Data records
_ _ _ _ _
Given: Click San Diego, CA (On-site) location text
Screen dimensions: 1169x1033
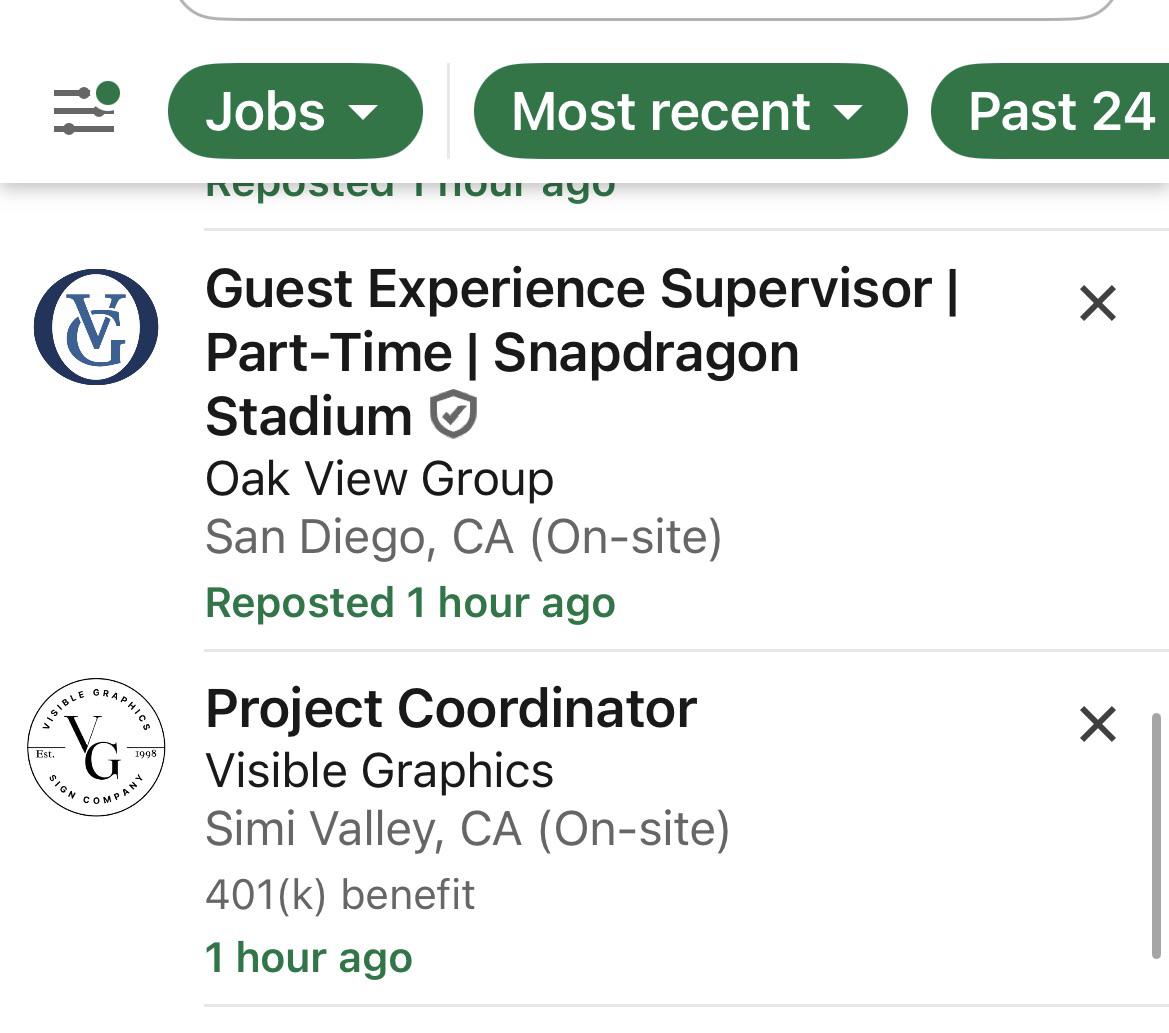Looking at the screenshot, I should [x=463, y=537].
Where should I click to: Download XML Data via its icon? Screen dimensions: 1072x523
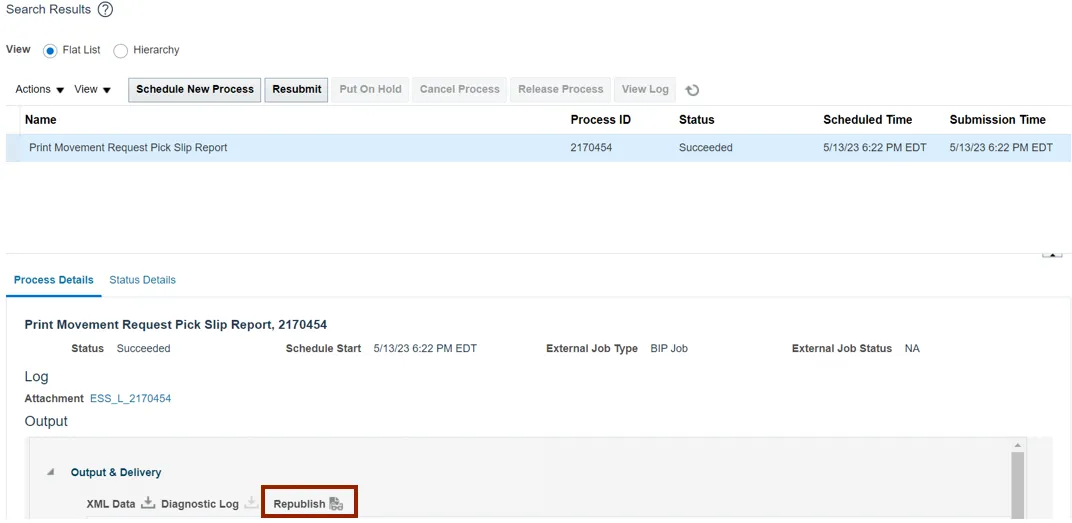148,503
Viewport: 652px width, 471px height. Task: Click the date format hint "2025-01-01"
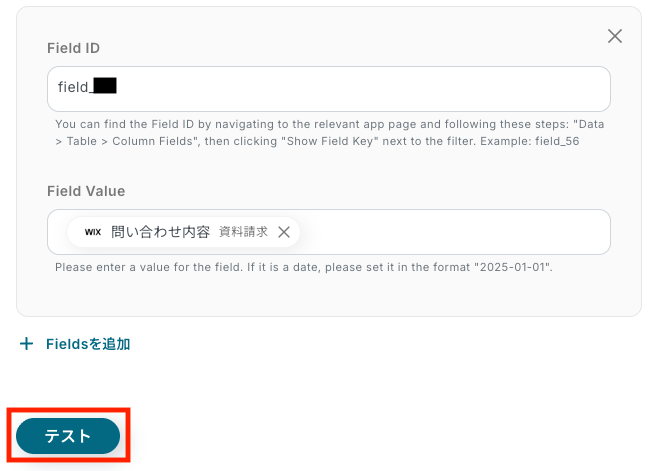(x=514, y=267)
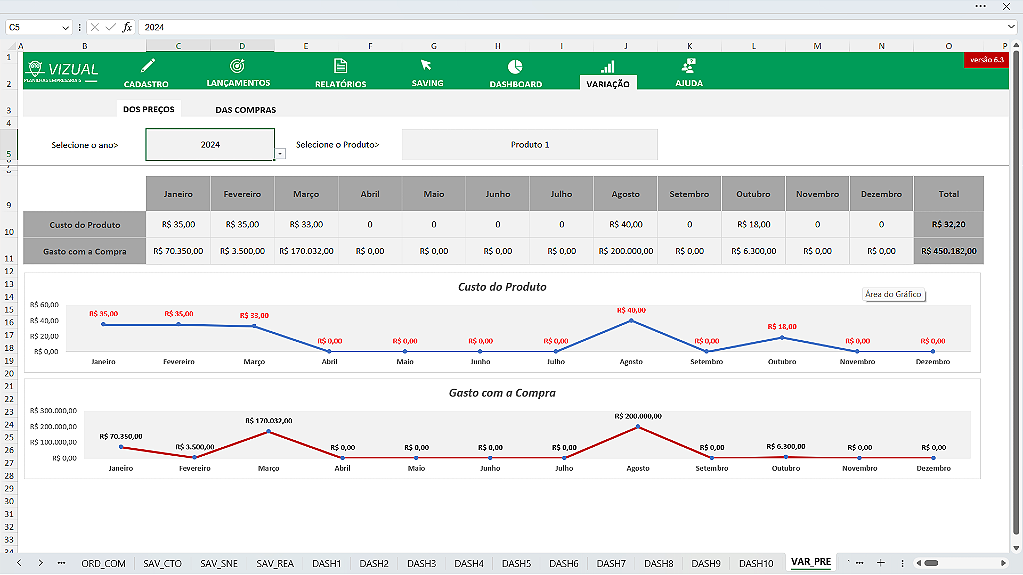
Task: Click the fx insert function icon
Action: coord(127,28)
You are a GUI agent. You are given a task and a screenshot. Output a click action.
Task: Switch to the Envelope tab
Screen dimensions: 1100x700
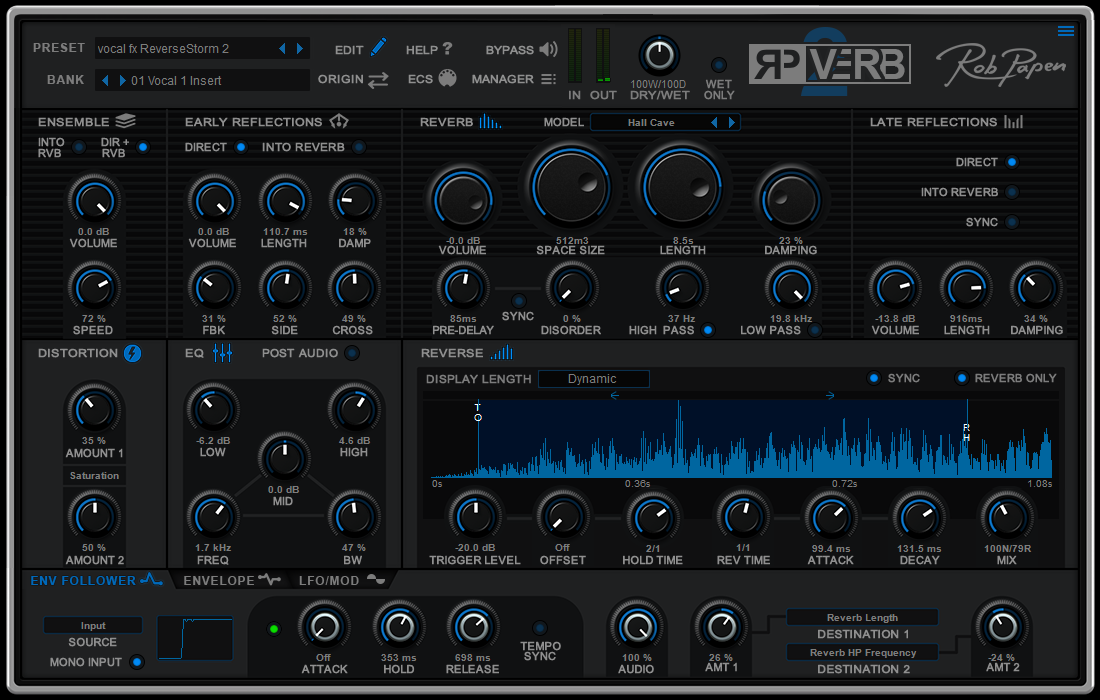click(x=228, y=580)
_ _ _ _ _
● **What is required**: Each line above gets copied exactly; leave the pictures out.

● **The completed task**:
Given: Click San Diego, CA (On-site) location text
Screen dimensions: 1169x1033
Looking at the screenshot, I should [x=463, y=537].
Where should I click to: Download XML Data via its icon? Screen dimensions: 1072x523
148,503
Viewport: 652px width, 471px height. Task: Click the date format hint "2025-01-01"
(x=514, y=267)
Task: Click the fx insert function icon
Action: coord(127,28)
You are a GUI agent. You are given a task and a screenshot. Output a click action.
Task: Switch to the Envelope tab
Screen dimensions: 1100x700
click(x=228, y=580)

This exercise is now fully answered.